[Dokumentauszug]
┏━━

Vielleicht gibt es in Zukunft einen Historiker, der über die „Schlafwandler“ in der Europäischen Union ein vergleichbares Buch schreibt, wie Christopher Clark über den Ausbruch des Ersten Weltkrieges. Wie das europäische Projekt mit Volldampf vor die Wand gefahren ist, weil alle Akteure im Gegensteuern keine Alternative mehr sahen. Sie waren von ideologischen Überzeugungen und innenpolitischen Zwängen geprägt, zudem mit der Funktionslogik europäischer Institutionen heillos überfordert. Ob dieses Mal Weihnachten alles vorbei sein wird? Solche Krisen lebten schon immer von der fehlenden Vorstellungskraft über mögliche Konsequenzen.

┗━━

[Aufgabe] Gib den obigen Auszug über die „Schlafwandler“ in der Europäischen Union vollständig und Wort für Wort wieder.

[Dateneinträge]
┏━━

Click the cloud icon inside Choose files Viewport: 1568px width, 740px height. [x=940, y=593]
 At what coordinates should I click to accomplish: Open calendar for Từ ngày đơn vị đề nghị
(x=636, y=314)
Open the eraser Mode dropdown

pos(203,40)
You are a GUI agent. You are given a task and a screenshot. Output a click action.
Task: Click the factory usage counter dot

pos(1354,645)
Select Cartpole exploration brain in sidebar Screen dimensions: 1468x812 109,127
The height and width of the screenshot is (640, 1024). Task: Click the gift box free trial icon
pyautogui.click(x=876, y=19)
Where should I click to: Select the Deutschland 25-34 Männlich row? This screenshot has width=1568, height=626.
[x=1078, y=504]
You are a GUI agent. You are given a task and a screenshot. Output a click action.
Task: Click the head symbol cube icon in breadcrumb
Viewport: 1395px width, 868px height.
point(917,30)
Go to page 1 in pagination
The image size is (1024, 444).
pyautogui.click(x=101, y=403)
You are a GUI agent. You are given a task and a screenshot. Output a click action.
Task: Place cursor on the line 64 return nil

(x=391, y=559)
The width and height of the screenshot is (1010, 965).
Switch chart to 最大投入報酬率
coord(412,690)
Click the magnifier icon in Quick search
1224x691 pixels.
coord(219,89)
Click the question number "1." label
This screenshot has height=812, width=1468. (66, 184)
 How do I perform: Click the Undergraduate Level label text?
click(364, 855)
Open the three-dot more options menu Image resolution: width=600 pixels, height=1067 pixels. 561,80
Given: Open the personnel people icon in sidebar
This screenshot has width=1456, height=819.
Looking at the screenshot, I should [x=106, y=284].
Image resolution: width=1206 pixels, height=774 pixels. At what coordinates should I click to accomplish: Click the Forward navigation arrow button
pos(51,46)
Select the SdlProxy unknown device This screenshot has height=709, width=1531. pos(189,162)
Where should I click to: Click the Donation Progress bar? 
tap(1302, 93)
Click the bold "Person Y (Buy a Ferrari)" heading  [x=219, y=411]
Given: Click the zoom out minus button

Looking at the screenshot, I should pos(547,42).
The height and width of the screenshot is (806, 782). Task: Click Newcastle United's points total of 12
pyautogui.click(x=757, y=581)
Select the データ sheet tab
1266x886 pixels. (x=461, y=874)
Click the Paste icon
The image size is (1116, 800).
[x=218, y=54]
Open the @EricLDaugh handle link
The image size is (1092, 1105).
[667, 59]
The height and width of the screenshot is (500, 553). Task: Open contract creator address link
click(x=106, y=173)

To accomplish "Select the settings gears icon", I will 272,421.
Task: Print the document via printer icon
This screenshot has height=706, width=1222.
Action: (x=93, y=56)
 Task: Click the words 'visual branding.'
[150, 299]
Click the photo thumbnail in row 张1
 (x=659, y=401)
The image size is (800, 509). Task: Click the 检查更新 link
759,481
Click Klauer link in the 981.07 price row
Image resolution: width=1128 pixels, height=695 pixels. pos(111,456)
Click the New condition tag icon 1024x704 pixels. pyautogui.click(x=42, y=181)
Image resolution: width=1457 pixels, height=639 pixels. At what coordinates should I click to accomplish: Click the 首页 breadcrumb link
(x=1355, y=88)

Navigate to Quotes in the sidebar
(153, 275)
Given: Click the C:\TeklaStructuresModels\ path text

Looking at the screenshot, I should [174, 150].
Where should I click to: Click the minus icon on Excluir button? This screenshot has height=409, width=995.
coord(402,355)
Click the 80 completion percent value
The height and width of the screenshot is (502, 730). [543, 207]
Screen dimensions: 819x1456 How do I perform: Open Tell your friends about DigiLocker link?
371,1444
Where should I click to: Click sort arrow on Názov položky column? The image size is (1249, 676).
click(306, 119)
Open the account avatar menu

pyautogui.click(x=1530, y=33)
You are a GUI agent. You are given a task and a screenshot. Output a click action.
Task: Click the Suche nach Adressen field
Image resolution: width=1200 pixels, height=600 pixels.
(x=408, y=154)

┗━━

[Lösung der Aufgabe]
Vielleicht gibt es in Zukunft einen Historiker, der über die „Schlafwandler“ in der Europäischen Union ein vergleichbares Buch schreibt, wie Christopher Clark über den Ausbruch des Ersten Weltkrieges. Wie das europäische Projekt mit Volldampf vor die Wand gefahren ist, weil alle Akteure im Gegensteuern keine Alternative mehr sahen. Sie waren von ideologischen Überzeugungen und innenpolitischen Zwängen geprägt, zudem mit der Funktionslogik europäischer Institutionen heillos überfordert. Ob dieses Mal Weihnachten alles vorbei sein wird? Solche Krisen lebten schon immer von der fehlenden Vorstellungskraft über mögliche Konsequenzen.